PaintingClass uses parallel coordinates for categorical attributes where categorical values are evenly distributed along the axis as they appear in the dataset. This produces a visualisation with unintended bias. Because
PaintingClass does not provide any machine learning support, and building the classifier is completely human-driven, it could be argued that it is not HITL-ML.
iVisClassifier [
62] profits from parallel coordinates, but to reduce the attributes presented to the user, the dataset is presented only after using linear discriminant analysis (LDA) for feature reduction. The visualisation uses only the top LDA vectors. However, using this new LDA feature blocks the user’s understanding of the visualisation since each LDA feature is a vector of coefficients over all the original attributes (or dimensions). Heat-maps are displayed in an attempt to help interpret component features, but they could possibly only have some semantics in the particular application of front-human-portrait face-recognition. A similar approach [
20,
63] uses techniques to visualise the high-dimensional feature space in two dimensions, so a human can draw a piece-wise linear boundary split in the 2D visualisation and iteratively construct the decision-tree classifier. This approach claims that some feature semantics are preserved, but it does not offer any user evaluation of this claim, neither when it comes to understandability nor accuracy.

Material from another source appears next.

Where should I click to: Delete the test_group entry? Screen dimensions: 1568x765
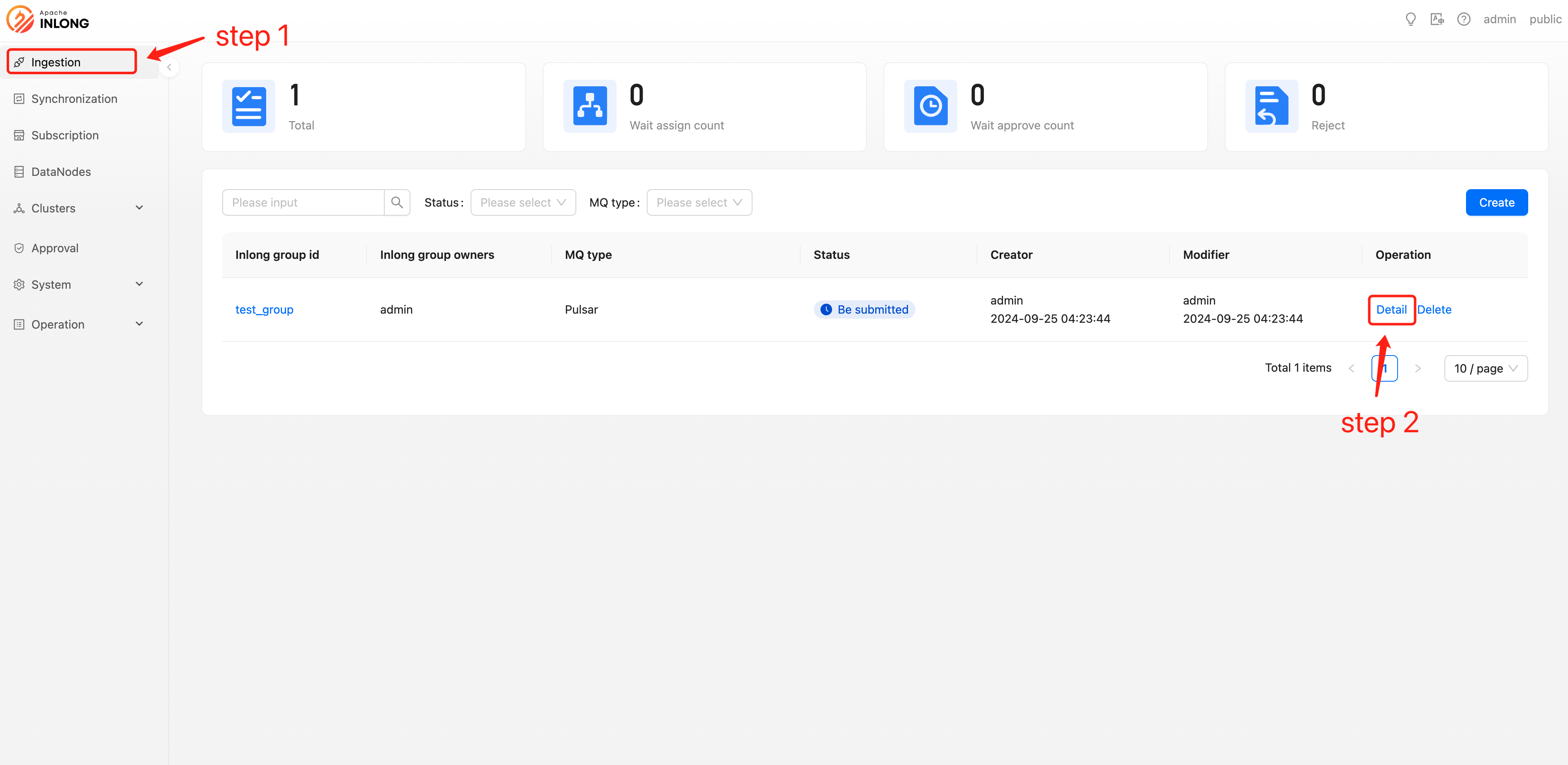tap(1434, 309)
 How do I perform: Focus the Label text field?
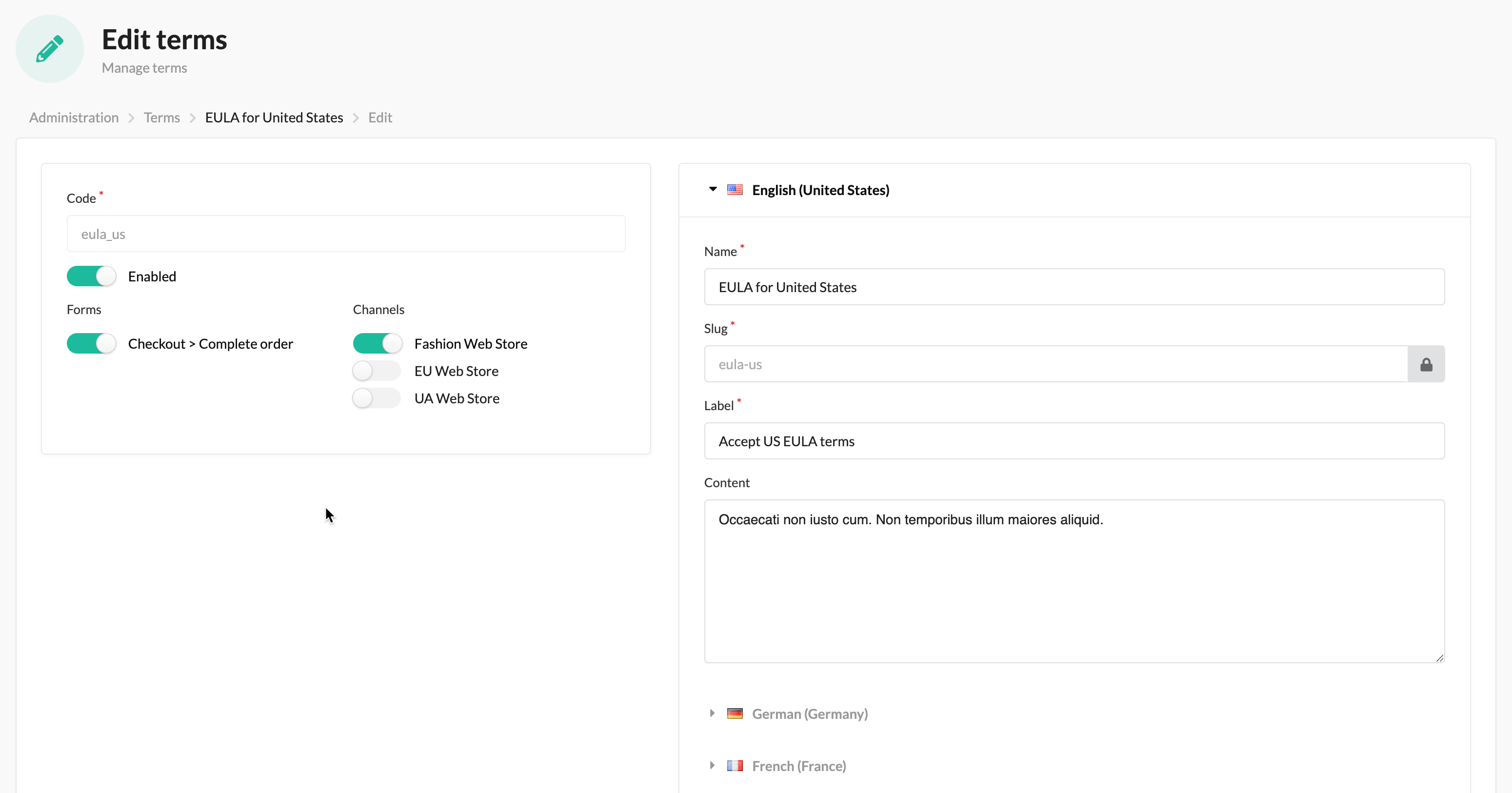pyautogui.click(x=1074, y=441)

As opposed to the earlier proposals, some empirical evaluation is reported in WEKA’s
UserClassifier [
14].
UserClassifier is an IML system for DTCs that shows a scatter plot of only two attributes at a time (the user can pivot which two attributes appear in the visualisation). A display of small bars for each attribute provides some assistance for attribute relevance. The attribute bar presents the distribution of classes when sorted by that attribute. The user can review the current tree as a node-link diagram in one display, select, and expand a node. WEKA’s
UserClassifier is the only one reporting usability studies, and it involved only five participants [
14]. Later, it was evaluated with 50 university students who had completed 7 weeks of material on machine learning and DTCs [
45]. This study confirmed a number of limitations of WEKA’s
UserClassifier. For instance, the type of interaction (on the dataset and on the model) are restrictive in a number of ways.
The visualisation displays only two attributes at a time; this is critically restrictive.
The space to display region bars is minuscule, impeding users’ observation of differences to decide which two attributes to display.
Despite the immense literature on techniques for splitting a node to grow and construct a decision tree, the system does not provide any split-suggestion to the user.
Unless users depart from the attribute visualisation window (losing context of the current splitting task), the tree under construction is not visible.
Visualisation techniques (such as colour, or size) are not used. So, the user cannot inspect any properties of a node or an edge nor any relationship between a node and the dataset under analysis.
In summary, these issues limit a human’s ability to gain a broader understanding of the datasets and of the classifiers. Nevertheless, we point out that a comparison of decision trees built by humans against decision trees built by machines resulted in humanly-built trees being superior in many aspects over those built by machines [
64]. In that research [
64], the technique for human-centred IML was parallel coordinates, which reinforces our approach to include this in our prototype and its evaluation.